- [TASK DESCRIPTION] Check each line of the entries below for the word "button", and copy out the ones that have it.
*** Block opens ***
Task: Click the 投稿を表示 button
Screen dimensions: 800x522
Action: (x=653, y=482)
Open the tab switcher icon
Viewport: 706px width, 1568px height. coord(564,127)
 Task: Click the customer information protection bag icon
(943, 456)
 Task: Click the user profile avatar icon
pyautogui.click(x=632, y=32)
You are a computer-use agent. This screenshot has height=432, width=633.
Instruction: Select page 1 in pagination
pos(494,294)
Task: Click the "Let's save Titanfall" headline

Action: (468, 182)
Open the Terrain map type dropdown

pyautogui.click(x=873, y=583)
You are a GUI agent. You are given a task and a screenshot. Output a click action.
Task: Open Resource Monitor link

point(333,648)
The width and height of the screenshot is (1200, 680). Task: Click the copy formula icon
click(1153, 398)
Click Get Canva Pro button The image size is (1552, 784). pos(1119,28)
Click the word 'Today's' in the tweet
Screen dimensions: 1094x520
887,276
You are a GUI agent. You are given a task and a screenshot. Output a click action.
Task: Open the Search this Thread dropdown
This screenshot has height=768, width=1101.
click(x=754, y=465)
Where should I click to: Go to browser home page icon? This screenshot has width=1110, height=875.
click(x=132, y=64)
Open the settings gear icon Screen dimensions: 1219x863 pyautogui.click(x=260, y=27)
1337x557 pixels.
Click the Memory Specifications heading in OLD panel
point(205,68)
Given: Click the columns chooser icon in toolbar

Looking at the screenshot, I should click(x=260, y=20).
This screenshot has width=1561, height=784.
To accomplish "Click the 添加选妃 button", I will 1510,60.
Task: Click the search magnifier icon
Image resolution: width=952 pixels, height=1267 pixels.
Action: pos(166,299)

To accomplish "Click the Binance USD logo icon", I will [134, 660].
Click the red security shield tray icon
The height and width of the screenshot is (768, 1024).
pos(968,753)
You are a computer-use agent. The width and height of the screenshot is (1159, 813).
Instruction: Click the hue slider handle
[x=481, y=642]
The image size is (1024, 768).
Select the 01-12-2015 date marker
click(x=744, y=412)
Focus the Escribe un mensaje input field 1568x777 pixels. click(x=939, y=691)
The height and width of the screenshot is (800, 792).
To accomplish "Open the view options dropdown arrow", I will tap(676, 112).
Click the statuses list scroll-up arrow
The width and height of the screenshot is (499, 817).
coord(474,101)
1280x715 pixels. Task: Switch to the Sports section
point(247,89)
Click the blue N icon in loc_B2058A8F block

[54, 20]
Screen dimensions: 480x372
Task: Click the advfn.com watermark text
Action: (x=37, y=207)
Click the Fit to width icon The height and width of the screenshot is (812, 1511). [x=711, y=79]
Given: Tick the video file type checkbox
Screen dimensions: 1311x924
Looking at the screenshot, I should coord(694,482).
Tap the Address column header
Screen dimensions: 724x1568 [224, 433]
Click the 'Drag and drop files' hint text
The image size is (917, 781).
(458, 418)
*** Block closes ***
- [RESULT OF THIS EXERCISE]
Task: Click the 投稿を表示 button
Click Get Canva Pro button The image size is (1552, 784). pos(1119,28)
To accomplish "Click the 添加选妃 button", I will 1510,60.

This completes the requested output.